Attorney General Alberto Gonzales tried to strike a conciliatory tone, saying, "We have a great deal of respect for the Congress as a coequal branch of government."

But he also defended the search: "We have an obligation to the American people to pursue the evidence where it exists."

Justice Department officials said the decision to search Jefferson's office was made in part because he refused to comply with a subpoena for documents last summer. Jefferson reported the subpoena to the House on Sept. 15, 2005.

Makes you wonder by what standard Hastert is working. How long does a congressman get to comply with a subpoena before it becomes unreasonable? I'd also like to know how Hastert has come to the conclusion that the records in question were being preserved.

I still can't find anything in the constitution that gives the congressman's documentation protection from warranted search.

QandO points out the question that the politicos are waving about with respect to the speech and debate clause providing them protections. Though I looked it up and I don't see anything saying that there is a protection of their documents.
Section. 6.

The Senators and Representatives shall receive a Compensation for their Services, to be ascertained by Law, and paid out of the Treasury of the United States.

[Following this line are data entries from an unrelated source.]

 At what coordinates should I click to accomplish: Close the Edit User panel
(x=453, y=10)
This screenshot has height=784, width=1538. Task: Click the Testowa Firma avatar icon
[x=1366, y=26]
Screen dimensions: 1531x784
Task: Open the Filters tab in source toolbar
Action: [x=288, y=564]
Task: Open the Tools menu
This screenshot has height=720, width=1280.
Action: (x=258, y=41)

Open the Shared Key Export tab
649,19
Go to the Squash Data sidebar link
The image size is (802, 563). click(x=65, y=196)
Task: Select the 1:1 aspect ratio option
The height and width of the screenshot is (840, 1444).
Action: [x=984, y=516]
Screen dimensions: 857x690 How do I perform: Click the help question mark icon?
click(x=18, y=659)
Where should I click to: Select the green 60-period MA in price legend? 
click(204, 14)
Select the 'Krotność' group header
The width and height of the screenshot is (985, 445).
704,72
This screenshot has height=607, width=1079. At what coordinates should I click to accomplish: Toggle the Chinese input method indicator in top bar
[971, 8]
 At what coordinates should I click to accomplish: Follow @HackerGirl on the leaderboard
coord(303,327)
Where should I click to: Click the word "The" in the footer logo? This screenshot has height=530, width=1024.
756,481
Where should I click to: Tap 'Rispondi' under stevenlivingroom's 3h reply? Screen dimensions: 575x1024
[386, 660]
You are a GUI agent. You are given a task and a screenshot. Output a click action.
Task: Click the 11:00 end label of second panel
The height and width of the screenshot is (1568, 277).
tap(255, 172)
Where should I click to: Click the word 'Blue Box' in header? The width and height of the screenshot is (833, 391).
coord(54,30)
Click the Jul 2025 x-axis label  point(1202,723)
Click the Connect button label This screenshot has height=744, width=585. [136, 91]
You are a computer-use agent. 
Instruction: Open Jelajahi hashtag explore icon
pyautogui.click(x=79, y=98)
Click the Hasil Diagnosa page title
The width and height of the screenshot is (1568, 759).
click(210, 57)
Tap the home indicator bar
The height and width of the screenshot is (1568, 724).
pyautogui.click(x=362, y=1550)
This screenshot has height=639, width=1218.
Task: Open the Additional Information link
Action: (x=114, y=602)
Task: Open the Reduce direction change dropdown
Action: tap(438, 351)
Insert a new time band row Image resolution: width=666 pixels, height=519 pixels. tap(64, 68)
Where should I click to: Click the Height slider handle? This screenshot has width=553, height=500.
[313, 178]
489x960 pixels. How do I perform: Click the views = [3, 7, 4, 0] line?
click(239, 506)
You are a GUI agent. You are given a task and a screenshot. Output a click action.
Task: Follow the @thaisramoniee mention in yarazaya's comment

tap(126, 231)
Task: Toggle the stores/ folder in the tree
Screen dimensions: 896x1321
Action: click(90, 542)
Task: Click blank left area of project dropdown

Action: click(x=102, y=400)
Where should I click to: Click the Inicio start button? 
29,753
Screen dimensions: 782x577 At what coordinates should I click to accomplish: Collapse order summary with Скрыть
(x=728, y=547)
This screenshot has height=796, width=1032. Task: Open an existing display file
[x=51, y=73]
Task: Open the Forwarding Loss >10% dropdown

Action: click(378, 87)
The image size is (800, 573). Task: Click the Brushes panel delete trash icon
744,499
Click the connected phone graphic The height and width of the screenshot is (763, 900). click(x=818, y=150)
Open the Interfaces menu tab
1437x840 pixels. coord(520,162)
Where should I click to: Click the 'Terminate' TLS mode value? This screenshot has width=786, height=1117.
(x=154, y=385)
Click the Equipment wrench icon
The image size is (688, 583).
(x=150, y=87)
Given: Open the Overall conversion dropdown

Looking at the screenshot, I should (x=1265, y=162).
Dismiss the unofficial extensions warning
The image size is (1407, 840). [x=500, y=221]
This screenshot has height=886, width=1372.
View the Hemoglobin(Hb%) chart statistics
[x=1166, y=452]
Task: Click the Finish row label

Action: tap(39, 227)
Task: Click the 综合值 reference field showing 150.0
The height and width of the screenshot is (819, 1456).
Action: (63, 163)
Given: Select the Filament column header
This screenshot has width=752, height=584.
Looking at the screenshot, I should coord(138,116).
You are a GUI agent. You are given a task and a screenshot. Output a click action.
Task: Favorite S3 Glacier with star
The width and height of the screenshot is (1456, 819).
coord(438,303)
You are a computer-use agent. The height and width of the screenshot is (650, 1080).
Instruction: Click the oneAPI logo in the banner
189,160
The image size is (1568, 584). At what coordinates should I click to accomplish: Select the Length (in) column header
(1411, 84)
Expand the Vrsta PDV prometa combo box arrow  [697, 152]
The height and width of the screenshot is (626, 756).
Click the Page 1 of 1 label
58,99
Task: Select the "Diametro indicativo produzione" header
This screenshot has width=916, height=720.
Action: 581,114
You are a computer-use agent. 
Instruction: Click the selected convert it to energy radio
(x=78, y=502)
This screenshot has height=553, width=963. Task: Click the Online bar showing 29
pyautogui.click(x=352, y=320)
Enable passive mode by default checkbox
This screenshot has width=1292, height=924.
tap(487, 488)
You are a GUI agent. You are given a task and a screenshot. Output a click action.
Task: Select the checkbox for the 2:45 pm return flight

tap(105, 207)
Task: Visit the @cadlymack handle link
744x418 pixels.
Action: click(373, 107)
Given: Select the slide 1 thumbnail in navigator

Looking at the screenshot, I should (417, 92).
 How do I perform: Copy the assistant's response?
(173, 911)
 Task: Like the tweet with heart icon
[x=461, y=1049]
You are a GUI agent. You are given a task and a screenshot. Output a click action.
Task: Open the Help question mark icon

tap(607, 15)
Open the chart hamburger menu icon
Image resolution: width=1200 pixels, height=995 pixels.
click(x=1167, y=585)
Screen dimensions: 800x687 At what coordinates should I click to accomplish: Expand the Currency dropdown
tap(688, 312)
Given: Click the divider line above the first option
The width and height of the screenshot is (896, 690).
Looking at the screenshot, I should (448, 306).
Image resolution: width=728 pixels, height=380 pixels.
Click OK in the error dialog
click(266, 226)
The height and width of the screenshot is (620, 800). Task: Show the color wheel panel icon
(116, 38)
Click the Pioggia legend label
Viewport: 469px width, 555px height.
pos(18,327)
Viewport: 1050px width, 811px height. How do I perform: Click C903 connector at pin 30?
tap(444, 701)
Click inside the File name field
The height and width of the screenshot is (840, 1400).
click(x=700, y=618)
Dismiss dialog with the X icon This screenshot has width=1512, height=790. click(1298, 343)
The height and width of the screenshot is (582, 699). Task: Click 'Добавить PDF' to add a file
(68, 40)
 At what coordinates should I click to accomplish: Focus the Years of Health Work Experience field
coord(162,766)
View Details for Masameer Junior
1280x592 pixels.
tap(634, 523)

They shall in all Cases, except Treason, Felony and Breach of the Peace, be privileged from Arrest during their Attendance at the Session of their respective Houses, and in going to and returning from the same; and for any Speech or Debate in either House, they shall not be questioned in any other Place.

No Senator or Representative shall, during the Time for which he was elected, be appointed to any civil Office under the Authority of the United States, which shall have been created, or the Emoluments whereof shall have been encreased during such time; and no Person holding any Office under the United States, shall be a Member of either House during his Continuance in Office.

Maybe I have the wrong section?

I wonder what exactly is meant by "Breach of the Peace?" Sounds pretty light to me.

Guess I'm going to say that Hastert got his tin-foil hat askew on this one.